Sunday, November 4, 2018

Report: Home Prices in Orange County Rose 260+% from 1998 to 2018


A recent housing industry report from Zillow revealed that home prices in the L.A. metropolitan area appreciated by around 244% from 1998 to 2018. That was among the biggest gains of all major metro areas in the U.S., during that 20-year period of time.

Orange County Home Values Have Increased Over 260% in 20 Years
We hear a lot about home-price changes from year to year. But what about the long term? Sometimes, it’s interesting to see how much home values rise during a 10- or even 20-year period.


Among other things, this allows us to calculate average appreciation rates without them being overly influenced by short-term spikes or dips. We can also compare one city to another, to determine where prices have risen the most over time.

Zillow recently analyzed data from the L.A. almanac to highlight how home prices have changed in Southern California and more than 30 other major metropolitan areas throughout the U.S., spanning a course of 20-years. To be precise, they calculated the difference between the median home value in each metropolitan area.

According to this research, a home purchased in Orange County for $262,900 back in 1998 would be valued around $769,900 in today’s housing market (source: http://www.laalmanac.com/economy/ec37.php). That means the homeowner would have gained $507,000 over the 20-year period of 1998 to 2018.

Based on real data that bodes well for future homeowners. House values in the Orange County area actually have risen at that pace.

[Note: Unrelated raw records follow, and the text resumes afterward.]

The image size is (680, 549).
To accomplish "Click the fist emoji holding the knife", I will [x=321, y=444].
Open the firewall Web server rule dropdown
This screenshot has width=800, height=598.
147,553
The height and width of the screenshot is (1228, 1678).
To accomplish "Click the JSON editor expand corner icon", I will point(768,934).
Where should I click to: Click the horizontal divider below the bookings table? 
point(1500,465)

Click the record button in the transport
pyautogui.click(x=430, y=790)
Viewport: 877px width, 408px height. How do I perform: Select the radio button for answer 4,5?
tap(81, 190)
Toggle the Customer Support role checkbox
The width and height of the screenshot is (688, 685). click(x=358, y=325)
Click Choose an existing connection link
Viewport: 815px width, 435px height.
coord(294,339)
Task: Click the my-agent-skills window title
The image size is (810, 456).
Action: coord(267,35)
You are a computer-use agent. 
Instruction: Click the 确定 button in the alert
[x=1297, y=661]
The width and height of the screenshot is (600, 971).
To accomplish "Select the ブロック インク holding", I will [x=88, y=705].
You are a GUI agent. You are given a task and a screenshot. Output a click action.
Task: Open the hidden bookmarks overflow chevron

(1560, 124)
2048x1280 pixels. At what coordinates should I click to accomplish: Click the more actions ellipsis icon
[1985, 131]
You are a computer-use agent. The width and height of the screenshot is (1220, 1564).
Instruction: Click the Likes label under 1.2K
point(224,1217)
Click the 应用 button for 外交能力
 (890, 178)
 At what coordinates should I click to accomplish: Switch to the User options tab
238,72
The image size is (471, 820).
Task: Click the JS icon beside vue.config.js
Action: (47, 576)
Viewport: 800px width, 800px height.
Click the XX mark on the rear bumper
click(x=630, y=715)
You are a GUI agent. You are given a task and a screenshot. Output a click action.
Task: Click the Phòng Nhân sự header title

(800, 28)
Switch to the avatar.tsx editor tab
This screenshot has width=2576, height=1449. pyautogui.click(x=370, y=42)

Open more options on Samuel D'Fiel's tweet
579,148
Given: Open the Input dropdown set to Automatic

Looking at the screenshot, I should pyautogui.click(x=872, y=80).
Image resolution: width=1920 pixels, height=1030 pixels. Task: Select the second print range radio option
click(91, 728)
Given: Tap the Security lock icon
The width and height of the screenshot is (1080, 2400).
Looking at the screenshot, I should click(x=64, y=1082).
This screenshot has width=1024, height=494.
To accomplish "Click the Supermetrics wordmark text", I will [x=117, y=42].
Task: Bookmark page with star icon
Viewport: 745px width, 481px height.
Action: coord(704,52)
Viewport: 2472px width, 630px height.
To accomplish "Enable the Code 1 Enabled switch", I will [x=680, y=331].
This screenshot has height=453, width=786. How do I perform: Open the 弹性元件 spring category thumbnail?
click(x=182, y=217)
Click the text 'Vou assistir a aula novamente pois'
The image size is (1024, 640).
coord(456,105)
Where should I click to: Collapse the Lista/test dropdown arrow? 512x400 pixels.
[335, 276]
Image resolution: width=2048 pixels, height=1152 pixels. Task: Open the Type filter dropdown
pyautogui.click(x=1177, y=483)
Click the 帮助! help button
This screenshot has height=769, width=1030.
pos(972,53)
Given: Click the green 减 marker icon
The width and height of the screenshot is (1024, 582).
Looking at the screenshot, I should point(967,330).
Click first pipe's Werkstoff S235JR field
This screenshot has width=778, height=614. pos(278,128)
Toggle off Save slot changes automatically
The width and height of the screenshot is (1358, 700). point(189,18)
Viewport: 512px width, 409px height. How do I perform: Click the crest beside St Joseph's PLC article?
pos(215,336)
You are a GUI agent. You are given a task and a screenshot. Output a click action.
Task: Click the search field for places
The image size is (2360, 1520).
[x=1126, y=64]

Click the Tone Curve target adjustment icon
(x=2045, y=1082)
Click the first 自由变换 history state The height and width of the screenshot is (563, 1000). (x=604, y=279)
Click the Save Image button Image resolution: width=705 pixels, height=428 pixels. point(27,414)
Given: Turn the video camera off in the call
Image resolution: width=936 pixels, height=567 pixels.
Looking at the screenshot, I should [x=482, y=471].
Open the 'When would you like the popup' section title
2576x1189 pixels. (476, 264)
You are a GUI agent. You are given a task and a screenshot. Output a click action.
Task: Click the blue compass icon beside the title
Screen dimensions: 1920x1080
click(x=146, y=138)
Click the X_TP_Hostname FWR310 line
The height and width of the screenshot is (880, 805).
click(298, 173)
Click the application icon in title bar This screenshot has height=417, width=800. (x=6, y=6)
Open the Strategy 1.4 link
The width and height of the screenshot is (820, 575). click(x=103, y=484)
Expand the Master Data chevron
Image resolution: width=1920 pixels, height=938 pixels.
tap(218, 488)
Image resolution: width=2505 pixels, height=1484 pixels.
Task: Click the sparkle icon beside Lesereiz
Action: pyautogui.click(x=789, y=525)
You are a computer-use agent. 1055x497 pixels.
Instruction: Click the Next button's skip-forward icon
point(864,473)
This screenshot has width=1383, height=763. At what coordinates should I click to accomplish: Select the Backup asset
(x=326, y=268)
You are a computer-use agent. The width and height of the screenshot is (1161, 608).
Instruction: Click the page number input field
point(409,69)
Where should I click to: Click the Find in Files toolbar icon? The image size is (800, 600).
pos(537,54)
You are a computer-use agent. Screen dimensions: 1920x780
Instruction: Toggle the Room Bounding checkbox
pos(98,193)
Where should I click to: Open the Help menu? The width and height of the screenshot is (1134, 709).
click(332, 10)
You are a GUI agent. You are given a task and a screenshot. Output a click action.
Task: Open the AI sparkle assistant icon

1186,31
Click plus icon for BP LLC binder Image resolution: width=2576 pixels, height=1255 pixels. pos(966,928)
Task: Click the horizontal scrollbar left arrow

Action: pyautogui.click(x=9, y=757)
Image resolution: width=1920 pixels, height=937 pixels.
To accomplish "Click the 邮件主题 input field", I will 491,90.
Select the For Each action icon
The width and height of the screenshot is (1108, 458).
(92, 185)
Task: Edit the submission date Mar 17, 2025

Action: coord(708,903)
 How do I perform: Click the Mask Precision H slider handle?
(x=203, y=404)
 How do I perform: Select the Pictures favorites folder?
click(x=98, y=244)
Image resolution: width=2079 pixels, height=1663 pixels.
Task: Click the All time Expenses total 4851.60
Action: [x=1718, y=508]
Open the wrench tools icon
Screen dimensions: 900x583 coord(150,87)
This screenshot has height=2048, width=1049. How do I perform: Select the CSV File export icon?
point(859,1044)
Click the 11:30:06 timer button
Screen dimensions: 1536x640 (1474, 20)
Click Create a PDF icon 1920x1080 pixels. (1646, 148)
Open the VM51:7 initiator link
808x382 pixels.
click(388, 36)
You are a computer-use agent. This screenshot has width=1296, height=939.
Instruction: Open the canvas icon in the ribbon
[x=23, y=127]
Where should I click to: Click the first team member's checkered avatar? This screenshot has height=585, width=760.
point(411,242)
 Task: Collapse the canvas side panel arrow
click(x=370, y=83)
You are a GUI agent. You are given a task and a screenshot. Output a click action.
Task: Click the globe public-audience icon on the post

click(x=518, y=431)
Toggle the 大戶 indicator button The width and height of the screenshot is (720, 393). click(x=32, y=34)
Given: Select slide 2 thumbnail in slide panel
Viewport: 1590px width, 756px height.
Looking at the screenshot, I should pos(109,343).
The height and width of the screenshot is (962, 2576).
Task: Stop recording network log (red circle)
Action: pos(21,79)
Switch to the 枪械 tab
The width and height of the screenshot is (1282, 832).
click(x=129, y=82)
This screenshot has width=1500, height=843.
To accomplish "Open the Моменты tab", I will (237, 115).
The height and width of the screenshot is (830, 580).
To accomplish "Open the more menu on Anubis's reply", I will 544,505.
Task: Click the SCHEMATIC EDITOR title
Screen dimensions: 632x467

Incomes Rose at a Slower Pace
The median household income in the Orange County metro area rose by 76.2% during the 20-year period mentioned above. This means that home values in the area have risen almost twice as much as incomes.

Orange County is not distinct in that way. Zillow’s statistics throughout the country as a whole reveal a matching trend, with home-price gains surpassing household and individual income growth. Across the country, the median home value improved by 98.6% throughout the 20 year period from 1998 to 2018. In contrast, the median household income in the U.S. increased by 52.6% during that timeframe.

In Orange County, the spread between income and home-appreciation is more noticeable than in a lot of other U.S. cities. This is partially attributable to the double-digit yearly gains in home values that took place during the first few years following the housing crash.

Cities with the Greatest Prices Increases
Out of all the 35 metropolitan areas within the study, San Jose, CA, had the biggest improvement in home prices. From 1998 to 2018, the median home value in that city rose by a massive 296%. Prices in other California metro areas like Los Angeles-Long Beach-Anaheim increased by 244%.

The one thing that each of these housing markets share — including Orange County — is that home price appreciation has slowed in the number of transactions. This is partly due to the rise in mortgage rates.